You copied the Doc URL to your clipboard.

16.1. About instruction cycle timing

This chapter provides the information to estimate how much execution time particular code sequences require. The complexity of the processor makes it impossible to guarantee precise timing information with hand calculations. The timing of an instruction is often affected by other concurrent instructions, memory system activity, and additional events outside the instruction flow. Describing all possible instruction interactions and all possible events taking place in the processor is beyond the scope of this document. Only a cycle-accurate model of the processor can produce precise timings for a particular instruction sequence.

This chapter provides a framework for doing basic timing estimations for instruction sequences. The framework requires three main information components:

Instruction-specific scheduling information

This includes the number of micro-operations for each main instruction and the source and destination requirements for each micro-operation. The processor can issue a series of micro-operations to the execution pipeline for each ARM instruction executed. Most ARM instructions execute only one micro-operation. More complex ARM instructions such as load multiples can consist of several micro-operations.

Dual issue restriction criteria

This is the set of rules used to govern which instruction types can dual issue and under what conditions. This information is provided for dual issue of ARM instructions and Advanced SIMD instructions.
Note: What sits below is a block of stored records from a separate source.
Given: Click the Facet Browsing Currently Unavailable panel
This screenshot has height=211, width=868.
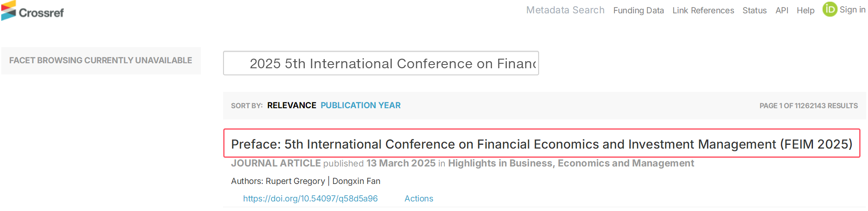Looking at the screenshot, I should coord(101,61).
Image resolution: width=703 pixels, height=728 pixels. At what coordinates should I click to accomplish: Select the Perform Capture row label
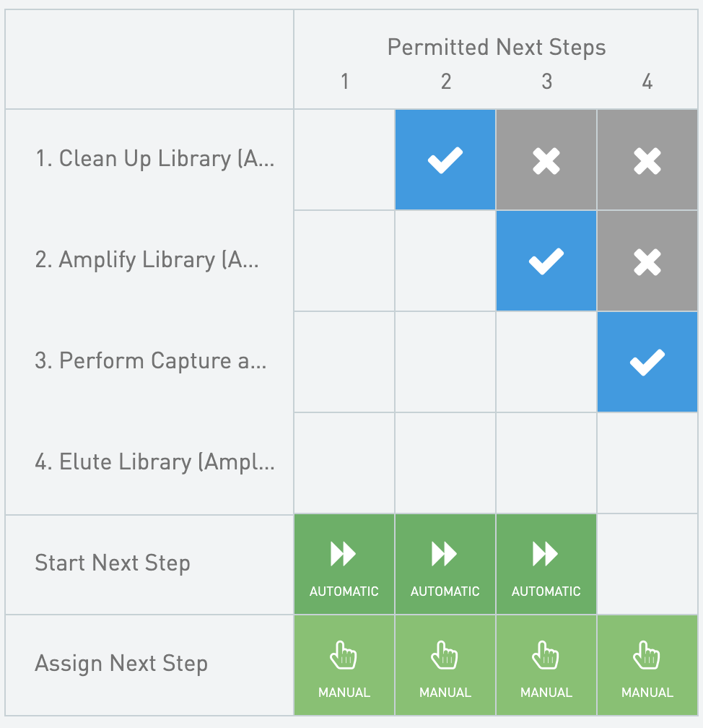[x=150, y=361]
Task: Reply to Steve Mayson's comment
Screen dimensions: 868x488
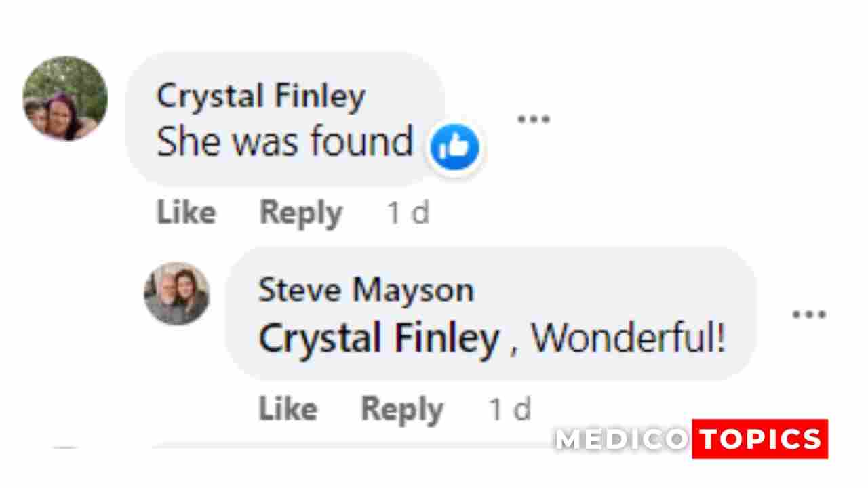Action: (x=402, y=409)
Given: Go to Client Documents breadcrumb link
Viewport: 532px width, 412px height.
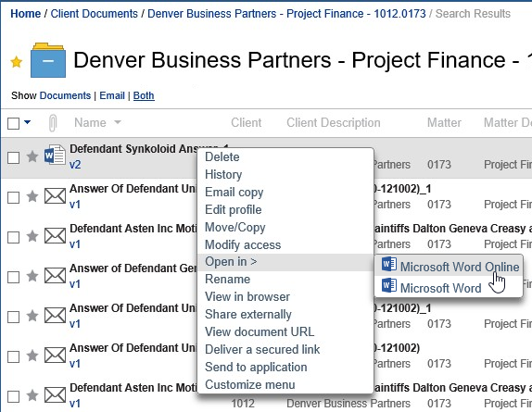Looking at the screenshot, I should point(94,14).
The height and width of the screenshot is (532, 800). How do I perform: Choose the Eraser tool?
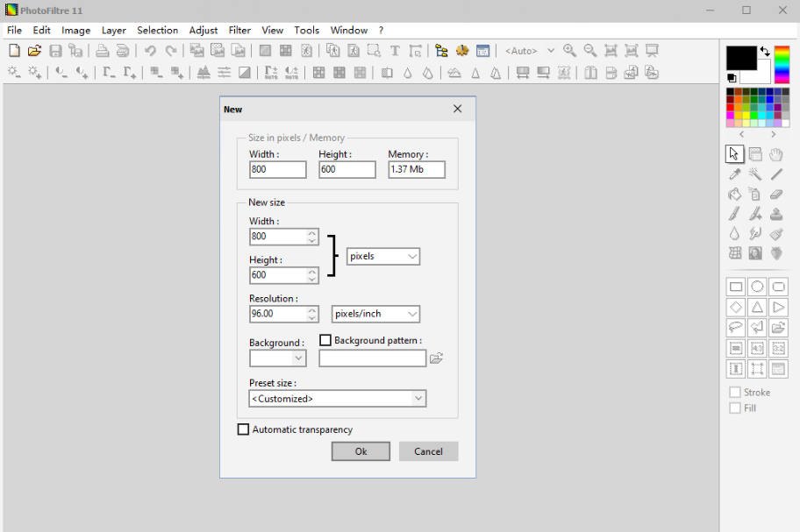777,195
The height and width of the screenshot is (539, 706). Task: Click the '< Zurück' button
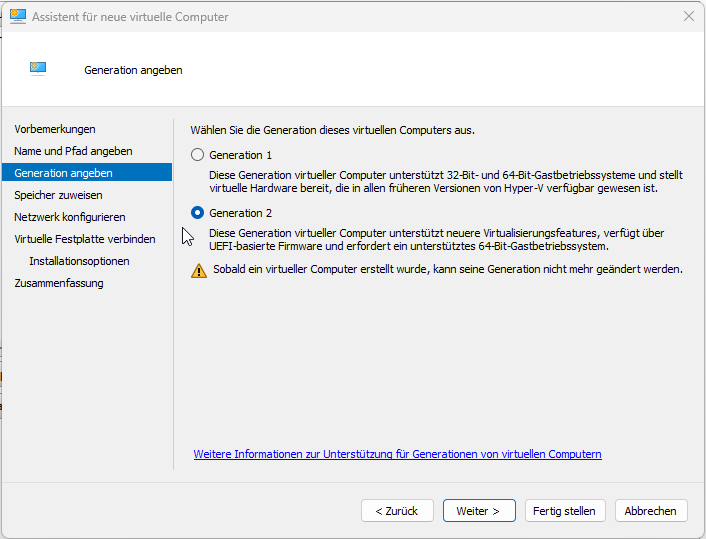tap(397, 511)
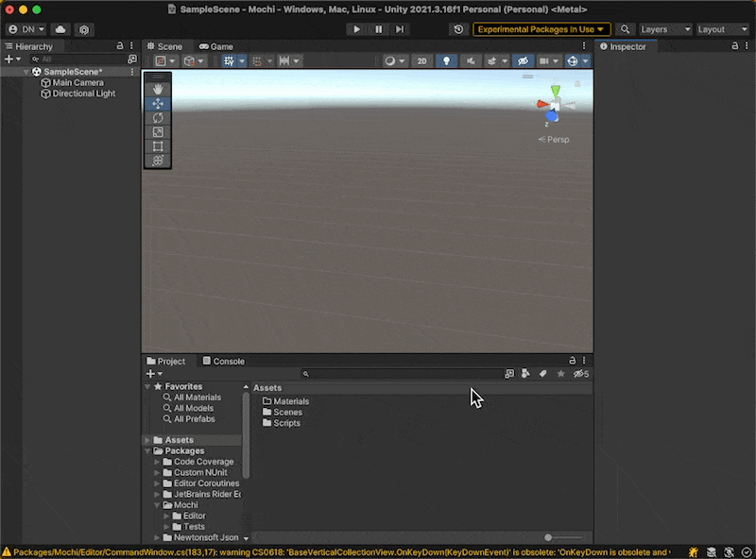Click the Step frame button
The width and height of the screenshot is (756, 559).
(x=401, y=29)
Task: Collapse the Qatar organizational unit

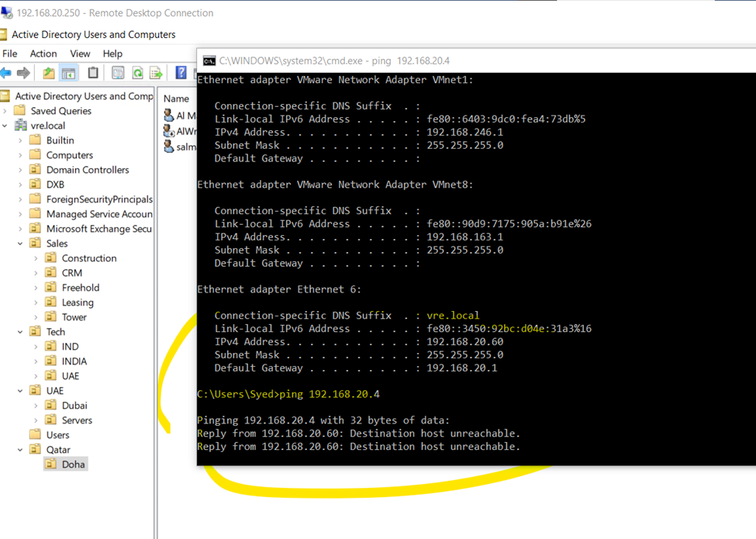Action: click(x=20, y=450)
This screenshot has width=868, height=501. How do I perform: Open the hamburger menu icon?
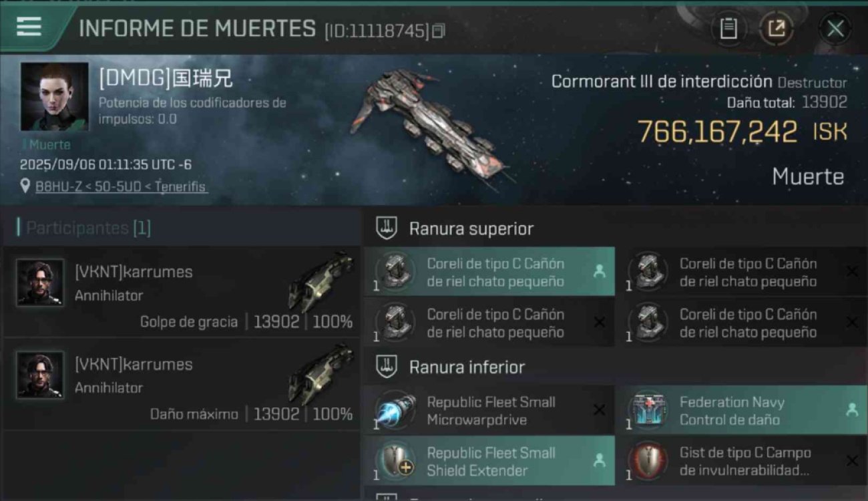(29, 27)
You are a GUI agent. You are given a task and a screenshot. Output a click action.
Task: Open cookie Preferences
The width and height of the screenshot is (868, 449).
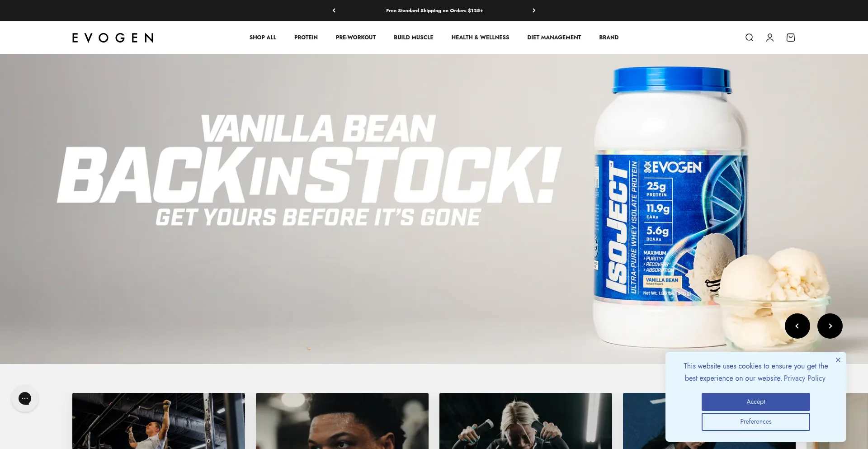[x=756, y=421]
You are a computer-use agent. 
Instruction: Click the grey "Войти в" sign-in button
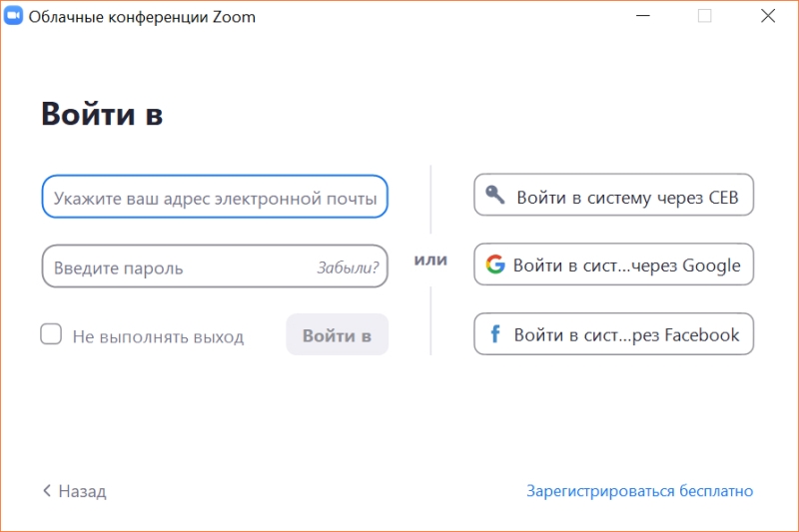click(338, 334)
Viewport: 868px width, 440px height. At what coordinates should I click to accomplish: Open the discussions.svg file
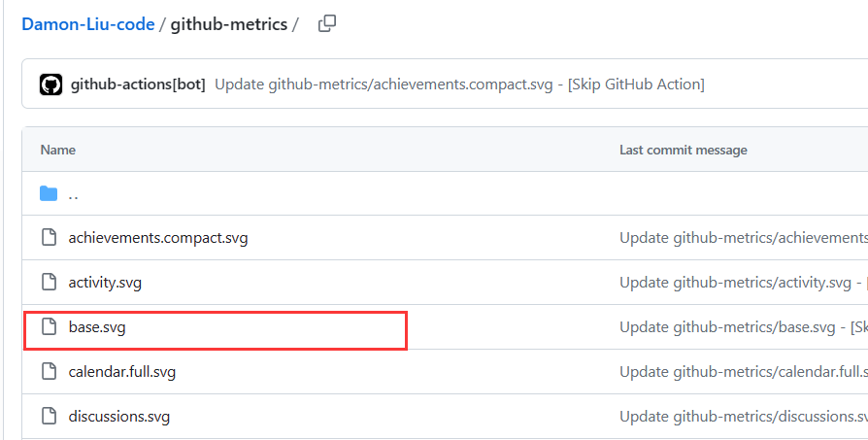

Other pipeline-dependent latencies

In addition to the time taken for the scheduling and issuing of instructions, there are other sources of latencies that effect the time of a program sequence. The two most common examples are a branch mispredict and a memory system stall such as a data cache miss of a load instruction. These cases are the most difficult to predict and often must be ignored or estimated using statistical analysis techniques. Fortunately, you can ignore most of these additional latencies when creating an optimal hand scheduling for a code sequence. Hand scheduling is the most useful application of this cycle timing information.